*WHAT IS BEING ASKED:*
Restate the data below, keeping every line the same.

*Data extracted from a collection:*
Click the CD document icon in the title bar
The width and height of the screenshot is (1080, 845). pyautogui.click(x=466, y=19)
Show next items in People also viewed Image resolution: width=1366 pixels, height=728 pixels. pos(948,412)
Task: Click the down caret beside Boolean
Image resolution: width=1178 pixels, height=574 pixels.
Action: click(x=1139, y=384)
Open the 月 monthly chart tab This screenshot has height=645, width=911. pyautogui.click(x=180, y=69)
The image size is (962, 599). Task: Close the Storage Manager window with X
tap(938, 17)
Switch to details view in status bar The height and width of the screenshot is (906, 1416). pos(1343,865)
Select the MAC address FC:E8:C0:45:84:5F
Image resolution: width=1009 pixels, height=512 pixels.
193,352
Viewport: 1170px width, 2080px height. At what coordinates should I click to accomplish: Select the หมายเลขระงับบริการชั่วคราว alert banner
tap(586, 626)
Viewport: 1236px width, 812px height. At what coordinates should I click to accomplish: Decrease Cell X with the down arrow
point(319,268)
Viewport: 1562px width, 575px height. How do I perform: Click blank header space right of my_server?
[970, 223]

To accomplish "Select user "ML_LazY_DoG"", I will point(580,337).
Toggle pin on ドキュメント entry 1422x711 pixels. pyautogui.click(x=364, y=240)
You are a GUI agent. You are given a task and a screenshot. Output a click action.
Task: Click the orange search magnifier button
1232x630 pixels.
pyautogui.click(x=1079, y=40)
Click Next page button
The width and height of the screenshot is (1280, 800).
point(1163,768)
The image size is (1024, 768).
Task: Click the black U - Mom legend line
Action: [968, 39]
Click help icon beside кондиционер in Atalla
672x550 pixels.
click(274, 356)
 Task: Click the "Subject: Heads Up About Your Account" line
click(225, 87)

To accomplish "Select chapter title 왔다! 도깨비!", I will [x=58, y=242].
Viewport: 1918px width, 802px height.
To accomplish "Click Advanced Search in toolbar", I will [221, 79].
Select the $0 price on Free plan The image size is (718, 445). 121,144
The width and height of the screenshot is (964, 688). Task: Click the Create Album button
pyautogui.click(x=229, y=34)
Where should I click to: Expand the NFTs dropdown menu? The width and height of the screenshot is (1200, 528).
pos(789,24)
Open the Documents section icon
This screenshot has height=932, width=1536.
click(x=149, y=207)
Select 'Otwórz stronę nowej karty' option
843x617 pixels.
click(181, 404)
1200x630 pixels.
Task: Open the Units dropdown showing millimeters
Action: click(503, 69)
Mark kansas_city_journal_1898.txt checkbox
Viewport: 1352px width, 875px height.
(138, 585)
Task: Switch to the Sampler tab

*YOUR SOLUTION:*
Click the CD document icon in the title bar
The width and height of the screenshot is (1080, 845). pyautogui.click(x=466, y=19)
Show next items in People also viewed Image resolution: width=1366 pixels, height=728 pixels. pos(948,412)
Task: Click the down caret beside Boolean
Image resolution: width=1178 pixels, height=574 pixels.
Action: click(x=1139, y=384)
Open the 月 monthly chart tab This screenshot has height=645, width=911. pyautogui.click(x=180, y=69)
The image size is (962, 599). Task: Close the Storage Manager window with X
tap(938, 17)
Switch to details view in status bar The height and width of the screenshot is (906, 1416). pos(1343,865)
Select the MAC address FC:E8:C0:45:84:5F
Image resolution: width=1009 pixels, height=512 pixels.
193,352
Viewport: 1170px width, 2080px height. At what coordinates should I click to accomplish: Select the หมายเลขระงับบริการชั่วคราว alert banner
tap(586, 626)
Viewport: 1236px width, 812px height. At what coordinates should I click to accomplish: Decrease Cell X with the down arrow
point(319,268)
Viewport: 1562px width, 575px height. How do I perform: Click blank header space right of my_server?
[970, 223]

To accomplish "Select user "ML_LazY_DoG"", I will point(580,337).
Toggle pin on ドキュメント entry 1422x711 pixels. pyautogui.click(x=364, y=240)
You are a GUI agent. You are given a task and a screenshot. Output a click action.
Task: Click the orange search magnifier button
1232x630 pixels.
pyautogui.click(x=1079, y=40)
Click Next page button
The width and height of the screenshot is (1280, 800).
point(1163,768)
The image size is (1024, 768).
Task: Click the black U - Mom legend line
Action: [968, 39]
Click help icon beside кондиционер in Atalla
672x550 pixels.
click(274, 356)
 Task: Click the "Subject: Heads Up About Your Account" line
click(225, 87)

To accomplish "Select chapter title 왔다! 도깨비!", I will [x=58, y=242].
Viewport: 1918px width, 802px height.
To accomplish "Click Advanced Search in toolbar", I will [221, 79].
Select the $0 price on Free plan The image size is (718, 445). 121,144
The width and height of the screenshot is (964, 688). Task: Click the Create Album button
pyautogui.click(x=229, y=34)
Where should I click to: Expand the NFTs dropdown menu? The width and height of the screenshot is (1200, 528).
pos(789,24)
Open the Documents section icon
This screenshot has height=932, width=1536.
click(x=149, y=207)
Select 'Otwórz stronę nowej karty' option
843x617 pixels.
click(181, 404)
1200x630 pixels.
Task: Open the Units dropdown showing millimeters
Action: click(503, 69)
Mark kansas_city_journal_1898.txt checkbox
Viewport: 1352px width, 875px height.
(138, 585)
Task: Switch to the Sampler tab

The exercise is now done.